_Direction_
Reproduce the records word for word, from the very beginning through the line containing "(x=305, y=225)", including that line.
__________________________________________________
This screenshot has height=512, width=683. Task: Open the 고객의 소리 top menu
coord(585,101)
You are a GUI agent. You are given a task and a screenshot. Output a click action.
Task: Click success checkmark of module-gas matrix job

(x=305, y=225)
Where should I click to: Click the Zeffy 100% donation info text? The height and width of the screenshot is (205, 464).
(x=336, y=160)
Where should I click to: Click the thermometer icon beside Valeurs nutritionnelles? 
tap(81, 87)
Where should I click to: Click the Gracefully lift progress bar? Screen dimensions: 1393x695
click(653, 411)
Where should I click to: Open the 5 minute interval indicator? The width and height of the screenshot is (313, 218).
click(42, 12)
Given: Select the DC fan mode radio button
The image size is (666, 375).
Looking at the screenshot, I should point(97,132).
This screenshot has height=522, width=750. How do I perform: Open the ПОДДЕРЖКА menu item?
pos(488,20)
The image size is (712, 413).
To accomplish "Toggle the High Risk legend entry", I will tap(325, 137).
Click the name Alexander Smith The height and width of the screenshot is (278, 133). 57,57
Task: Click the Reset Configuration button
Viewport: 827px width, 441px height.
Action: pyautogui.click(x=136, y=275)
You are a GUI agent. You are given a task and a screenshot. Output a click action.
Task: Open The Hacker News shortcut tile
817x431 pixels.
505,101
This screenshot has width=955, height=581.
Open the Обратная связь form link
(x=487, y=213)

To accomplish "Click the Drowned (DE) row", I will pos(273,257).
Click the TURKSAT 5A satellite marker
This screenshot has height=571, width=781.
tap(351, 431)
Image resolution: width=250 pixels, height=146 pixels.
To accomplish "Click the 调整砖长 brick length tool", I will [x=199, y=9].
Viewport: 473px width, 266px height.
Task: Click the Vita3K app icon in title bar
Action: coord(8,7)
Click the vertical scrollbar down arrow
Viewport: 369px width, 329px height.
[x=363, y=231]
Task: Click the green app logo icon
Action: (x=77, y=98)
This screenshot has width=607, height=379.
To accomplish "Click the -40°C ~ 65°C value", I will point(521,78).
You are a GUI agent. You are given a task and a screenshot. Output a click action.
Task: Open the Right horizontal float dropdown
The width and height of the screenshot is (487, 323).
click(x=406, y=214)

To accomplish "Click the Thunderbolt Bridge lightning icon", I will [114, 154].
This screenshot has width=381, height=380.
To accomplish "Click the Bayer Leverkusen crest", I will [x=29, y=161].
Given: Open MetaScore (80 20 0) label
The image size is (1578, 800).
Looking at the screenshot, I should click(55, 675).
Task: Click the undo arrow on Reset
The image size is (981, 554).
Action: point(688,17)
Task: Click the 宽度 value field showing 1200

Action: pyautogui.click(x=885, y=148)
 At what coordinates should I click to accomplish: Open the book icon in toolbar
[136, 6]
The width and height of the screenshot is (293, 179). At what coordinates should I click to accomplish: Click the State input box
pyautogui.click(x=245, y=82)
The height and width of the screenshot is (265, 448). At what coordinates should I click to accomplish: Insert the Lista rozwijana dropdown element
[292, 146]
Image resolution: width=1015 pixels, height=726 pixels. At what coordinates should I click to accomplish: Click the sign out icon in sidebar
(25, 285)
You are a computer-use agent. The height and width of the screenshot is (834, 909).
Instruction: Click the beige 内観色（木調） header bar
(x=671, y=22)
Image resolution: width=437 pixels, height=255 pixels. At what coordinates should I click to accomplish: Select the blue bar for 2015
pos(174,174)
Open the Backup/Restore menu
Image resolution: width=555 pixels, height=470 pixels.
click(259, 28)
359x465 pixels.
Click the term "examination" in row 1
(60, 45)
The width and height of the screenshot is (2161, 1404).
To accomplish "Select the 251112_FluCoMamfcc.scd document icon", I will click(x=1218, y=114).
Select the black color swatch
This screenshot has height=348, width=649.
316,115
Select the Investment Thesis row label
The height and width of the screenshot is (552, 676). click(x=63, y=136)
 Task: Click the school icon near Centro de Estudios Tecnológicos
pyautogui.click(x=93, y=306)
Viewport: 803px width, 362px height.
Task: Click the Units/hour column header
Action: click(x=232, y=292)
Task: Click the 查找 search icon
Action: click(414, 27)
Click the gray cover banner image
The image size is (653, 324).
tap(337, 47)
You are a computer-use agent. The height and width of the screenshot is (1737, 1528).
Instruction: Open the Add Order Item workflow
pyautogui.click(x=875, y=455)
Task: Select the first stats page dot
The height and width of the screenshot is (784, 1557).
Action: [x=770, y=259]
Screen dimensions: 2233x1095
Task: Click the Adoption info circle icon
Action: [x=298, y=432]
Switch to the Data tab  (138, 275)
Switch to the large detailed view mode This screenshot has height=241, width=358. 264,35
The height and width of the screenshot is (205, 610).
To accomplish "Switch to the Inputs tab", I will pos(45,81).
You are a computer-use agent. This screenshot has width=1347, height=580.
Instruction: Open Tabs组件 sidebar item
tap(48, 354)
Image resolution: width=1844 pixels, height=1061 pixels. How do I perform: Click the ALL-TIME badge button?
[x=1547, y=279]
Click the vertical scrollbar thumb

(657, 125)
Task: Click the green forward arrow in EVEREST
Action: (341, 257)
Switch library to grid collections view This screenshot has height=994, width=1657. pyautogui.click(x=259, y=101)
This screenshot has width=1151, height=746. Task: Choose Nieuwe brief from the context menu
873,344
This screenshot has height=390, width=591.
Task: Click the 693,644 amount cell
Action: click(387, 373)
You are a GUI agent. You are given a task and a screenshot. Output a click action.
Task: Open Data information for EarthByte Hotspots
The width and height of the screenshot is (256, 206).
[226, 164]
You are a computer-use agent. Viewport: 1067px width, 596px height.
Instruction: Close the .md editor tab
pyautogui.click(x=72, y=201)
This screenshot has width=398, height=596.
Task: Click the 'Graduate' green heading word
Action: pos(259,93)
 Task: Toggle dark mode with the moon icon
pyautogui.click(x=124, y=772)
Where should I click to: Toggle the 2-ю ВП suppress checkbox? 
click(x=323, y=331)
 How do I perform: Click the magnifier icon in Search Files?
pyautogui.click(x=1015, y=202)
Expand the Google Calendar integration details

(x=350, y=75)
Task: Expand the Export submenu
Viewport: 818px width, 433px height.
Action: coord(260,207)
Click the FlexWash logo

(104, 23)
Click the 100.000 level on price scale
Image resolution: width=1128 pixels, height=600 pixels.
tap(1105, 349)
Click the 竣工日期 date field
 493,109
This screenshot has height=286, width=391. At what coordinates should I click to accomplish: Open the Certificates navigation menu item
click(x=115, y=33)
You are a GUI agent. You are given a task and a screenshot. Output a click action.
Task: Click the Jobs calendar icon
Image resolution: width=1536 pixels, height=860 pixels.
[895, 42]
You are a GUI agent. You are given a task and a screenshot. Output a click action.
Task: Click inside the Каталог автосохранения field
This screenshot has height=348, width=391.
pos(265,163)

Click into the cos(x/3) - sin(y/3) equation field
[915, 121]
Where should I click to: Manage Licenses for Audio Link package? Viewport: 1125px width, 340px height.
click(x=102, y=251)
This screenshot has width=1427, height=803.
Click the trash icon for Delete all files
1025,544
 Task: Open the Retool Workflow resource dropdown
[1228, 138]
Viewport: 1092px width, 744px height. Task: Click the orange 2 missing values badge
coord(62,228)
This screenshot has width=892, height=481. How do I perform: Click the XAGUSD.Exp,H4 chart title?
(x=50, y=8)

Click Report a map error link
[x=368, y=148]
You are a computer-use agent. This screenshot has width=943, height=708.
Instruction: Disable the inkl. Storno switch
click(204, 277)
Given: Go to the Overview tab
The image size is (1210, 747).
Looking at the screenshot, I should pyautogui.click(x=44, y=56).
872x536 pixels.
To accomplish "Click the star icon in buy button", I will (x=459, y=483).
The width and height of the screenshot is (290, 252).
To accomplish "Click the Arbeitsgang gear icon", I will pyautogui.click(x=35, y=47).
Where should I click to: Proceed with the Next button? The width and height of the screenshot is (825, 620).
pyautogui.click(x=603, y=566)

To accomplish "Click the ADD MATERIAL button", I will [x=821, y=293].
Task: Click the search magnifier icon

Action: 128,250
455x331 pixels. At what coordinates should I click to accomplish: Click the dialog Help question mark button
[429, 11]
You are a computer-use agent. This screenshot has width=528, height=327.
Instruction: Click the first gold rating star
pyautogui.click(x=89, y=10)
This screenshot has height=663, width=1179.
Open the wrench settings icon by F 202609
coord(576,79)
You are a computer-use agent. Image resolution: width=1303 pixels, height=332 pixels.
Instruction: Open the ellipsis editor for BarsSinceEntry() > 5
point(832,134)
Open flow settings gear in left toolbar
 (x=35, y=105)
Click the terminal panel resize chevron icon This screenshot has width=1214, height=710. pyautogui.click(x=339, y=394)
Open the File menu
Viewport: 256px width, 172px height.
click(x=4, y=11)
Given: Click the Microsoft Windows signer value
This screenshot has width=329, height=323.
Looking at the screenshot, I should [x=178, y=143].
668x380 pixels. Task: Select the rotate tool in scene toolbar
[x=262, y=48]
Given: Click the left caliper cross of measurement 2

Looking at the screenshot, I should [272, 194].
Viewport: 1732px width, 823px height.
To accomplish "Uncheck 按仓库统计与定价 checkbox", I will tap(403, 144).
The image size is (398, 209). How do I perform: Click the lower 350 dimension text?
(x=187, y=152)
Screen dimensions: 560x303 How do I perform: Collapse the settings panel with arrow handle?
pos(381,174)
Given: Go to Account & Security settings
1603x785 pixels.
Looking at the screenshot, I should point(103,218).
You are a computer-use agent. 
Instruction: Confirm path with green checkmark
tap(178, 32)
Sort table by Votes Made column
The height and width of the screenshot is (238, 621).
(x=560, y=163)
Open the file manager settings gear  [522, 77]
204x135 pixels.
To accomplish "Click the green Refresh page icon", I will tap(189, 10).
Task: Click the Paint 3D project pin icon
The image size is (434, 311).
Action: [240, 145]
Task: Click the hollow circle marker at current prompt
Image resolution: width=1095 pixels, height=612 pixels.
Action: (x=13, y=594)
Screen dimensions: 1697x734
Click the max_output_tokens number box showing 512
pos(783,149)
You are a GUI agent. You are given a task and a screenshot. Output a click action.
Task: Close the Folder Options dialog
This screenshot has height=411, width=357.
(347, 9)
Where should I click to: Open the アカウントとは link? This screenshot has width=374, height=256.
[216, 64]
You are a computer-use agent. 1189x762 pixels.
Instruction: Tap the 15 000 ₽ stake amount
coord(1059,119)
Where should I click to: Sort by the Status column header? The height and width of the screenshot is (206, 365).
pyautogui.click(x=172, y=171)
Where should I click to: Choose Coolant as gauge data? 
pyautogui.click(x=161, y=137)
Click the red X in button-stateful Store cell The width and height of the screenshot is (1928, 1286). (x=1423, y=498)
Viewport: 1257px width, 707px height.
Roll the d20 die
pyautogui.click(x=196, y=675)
__________________________________________________
_Complete output_
This screenshot has height=512, width=683. Task: Open the 고객의 소리 top menu
coord(585,101)
You are a GUI agent. You are given a task and a screenshot. Output a click action.
Task: Click success checkmark of module-gas matrix job

(x=305, y=225)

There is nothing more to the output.